Claims priority of application No. 10-2019-0058189 (KR), filed on May 17, 2019; and application No. 10-2020-0020271 (KR), filed on Feb. 19, 2020.
Prior Publication US 2021/0326650 A1, Oct. 21, 2021
Int. Cl. G06V 10/40 (2022.01); G06F 18/214 (2023.01); G06N 3/045 (2023.01); G06N 3/08 (2023.01); G06T 9/00 (2006.01); G06V 10/75 (2022.01); G06V 10/774 (2022.01); G06V 10/82 (2022.01)

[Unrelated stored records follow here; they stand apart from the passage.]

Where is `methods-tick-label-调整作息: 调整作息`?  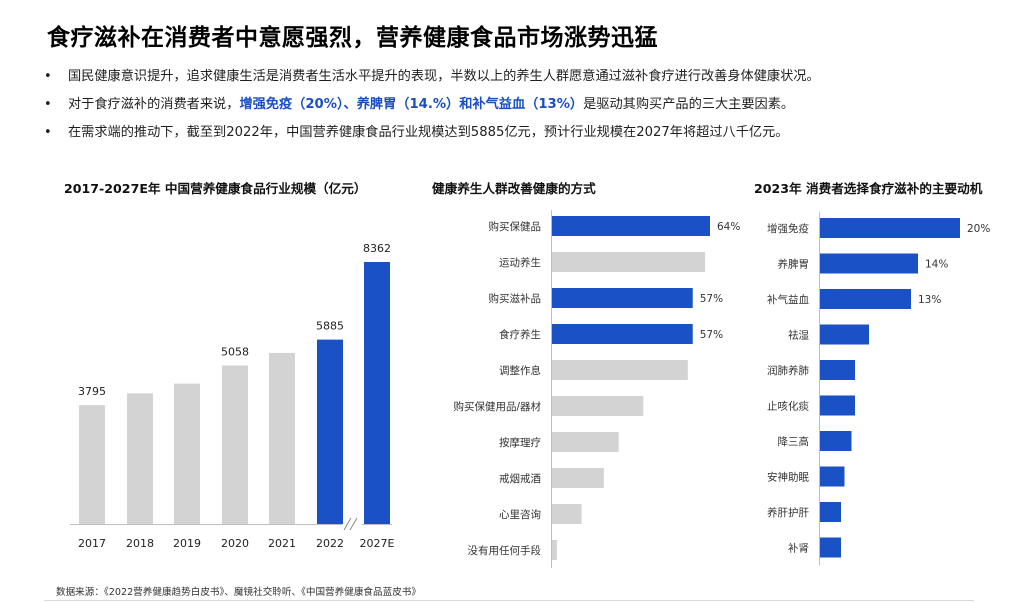
methods-tick-label-调整作息: 调整作息 is located at coordinates (520, 370).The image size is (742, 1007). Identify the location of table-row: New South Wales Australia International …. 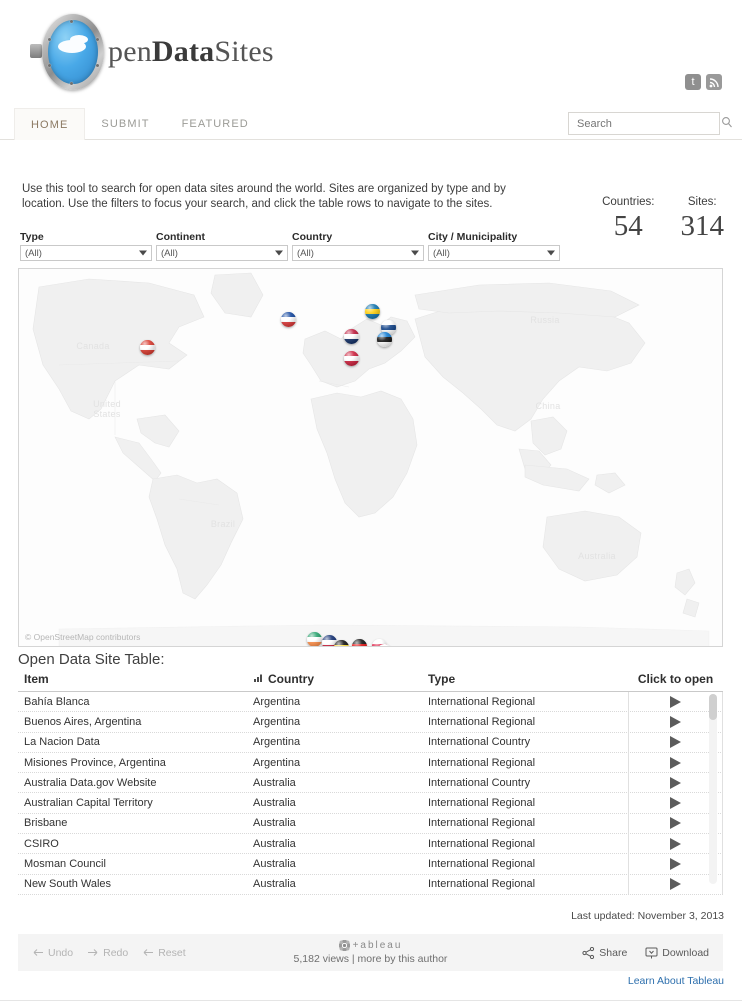
(370, 884).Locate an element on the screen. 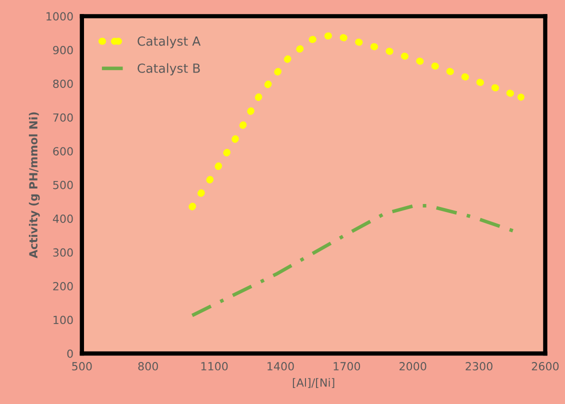  y-tick-label: 400 is located at coordinates (62, 218).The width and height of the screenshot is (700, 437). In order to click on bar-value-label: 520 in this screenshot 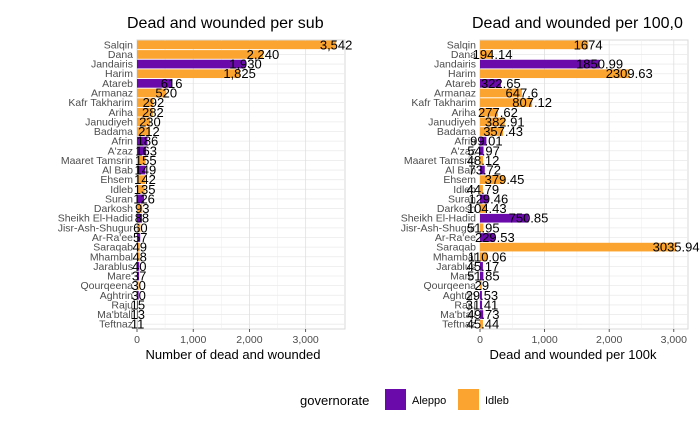, I will do `click(166, 92)`.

CPC G06V 10/40 (2022.01) [G06F 18/214 (2023.01); G06N 3/045 (2023.01); G06N 3/08 (2013.01); G06T 9/002 (2013.01); G06V 10/75 (2022.01); G06V 10/774 (2022.01); G06V 10/82 (2022.01)]

9 Claims

1. An electronic apparatus comprising

a memory storing a generator previously trained to generate a prediction image based on one or more input images;

wherein the generator is configured to include a first neural network for performing encoding with respect to plurality of inputted image frames, and a second neural network which is connected with the first neural network and configured to perform decoding with respect to data encoded through the first neural network,

wherein the first neural network includes a first attention layer and the second neural network includes a second attention layer, and

a processor configured to:

acquire feature data from a plurality of image frames input through at least one layer included in the generator,

extract feature data corresponding to change over time from the feature data acquired through an attention layer included in the generator,

acquire a first image data block by performing max-pooling and deconvolution through the first attention layer,

acquire a second image data block by performing max-pooling and deconvolution through the second attention layer, and

acquire a third image data block by performing concatenation of connecting the first image data block to the second image data block by inputting the first image data block in the second attention layer,

wherein the third image data block includes feature data for a resolution which is smaller than the existing number of pixels and image data corresponding to a change in motion over time,

acquire a first prediction image frame by inputting the extracted feature data and the third image data block to at least one other layer included in the generator,

wherein each of the plurality of image frames consists of a plurality of pixels, and

based on a result of comparing an image frame inputted after the plurality of image frames and the first prediction image frame, train the generator to extract feature data of pixels predicted to change over time from feature data for each of the plurality of pixels outputted from the at least one layer, and

acquire a second prediction image frame based on the trained generator.